Tymoshenko replied "we want a peaceful solution" to the conflict and said it would be possible to reach a deal whereby Ukraine would pay market prices for gas -- meaning a major increase on what it pays now.
"We have the possibility of making a strategic agreement on market prices for gas, on the transition to market prices," she said.
Tymoshenko said on Friday that she expected Ukraine to sign a deal with Russia by the end of October on the delivery of gas from 2009 for a period of up to four years.
Soaring prices could complicate talks, however, after Russian gas monopoly Gazprom on Wednesday announced prices for European clients had hit an all-time high of 500 dollars per 1,000 cubic metres.
Ukraine currently pays 179.5 dollars per 1,000 cubic metres and Russia has long been pushing Kiev to pay more, resulting in a series of price disputes intertwined with the two countries' rocky ties.
In 2006 one such dispute led Moscow cut off gas deliveries to Ukraine and, by extension, to Western Europe, which gets much of its gas from Russia and Central Asia via pipelines running through Ukraine.
The latest downturn in relations between Moscow and Kiev resulted from the August war in which Ukraine strongly supported Georgia.
Ukraine was a major exporter of arms to Georgia in the run-up to the war, which began when Russia poured troops and armour into its southern neighbour to repel a Georgian attack on the Moscow-backed rebel region of South Ossetia.
Earlier Thursday, the pro-Kremlin daily Izvestia accused Ukrainian President Viktor Yushchenko -- Tymoshenko's arch-rival -- of selling Georgia air-defence systems and rocket launchers used in the attack on South Ossetia.
On Wednesday, Tymoshenko denounced arms trafficking in Ukraine and blamed Yushchenko and his allies for not stopping it, Interfax news agency reported.
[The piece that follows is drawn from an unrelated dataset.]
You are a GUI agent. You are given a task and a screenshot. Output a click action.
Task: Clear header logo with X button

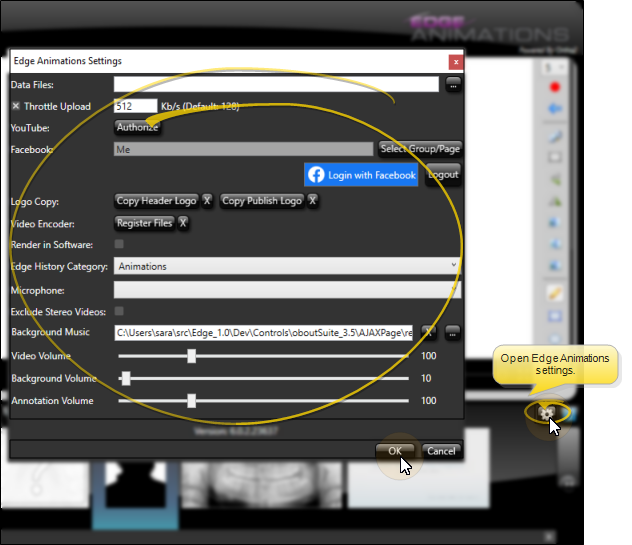pos(207,201)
Tymoshenko and Yushchenko have been feuding bitterly in a political crisis that began when the president pulled his party out of their ruling pro-West coalition after a dispute over how to respond to the war in Georgia.
Yushchenko's office accused the prime minister of "treason" for not being tough enough on Russia.
The squabbling threatened Thursday's meeting with Putin when Yushchenko's plane made an emergency landing near Kiev, and Tymoshenko's team accused him of seizing her plane as she was about to leave for Moscow.
"The government delegation was deprived of its plane in a bid to thwart the negotiations" with Putin, a Tymoshenko spokesman was quoted as saying by Interfax. The prime minister arrived in Moscow aboard a chartered plane.
The two politicians have had a love-hate relationship since 2004, when they joined forces in the so-called Orange Revolution to overturn the rigged election of a pro-Russian candidate as president.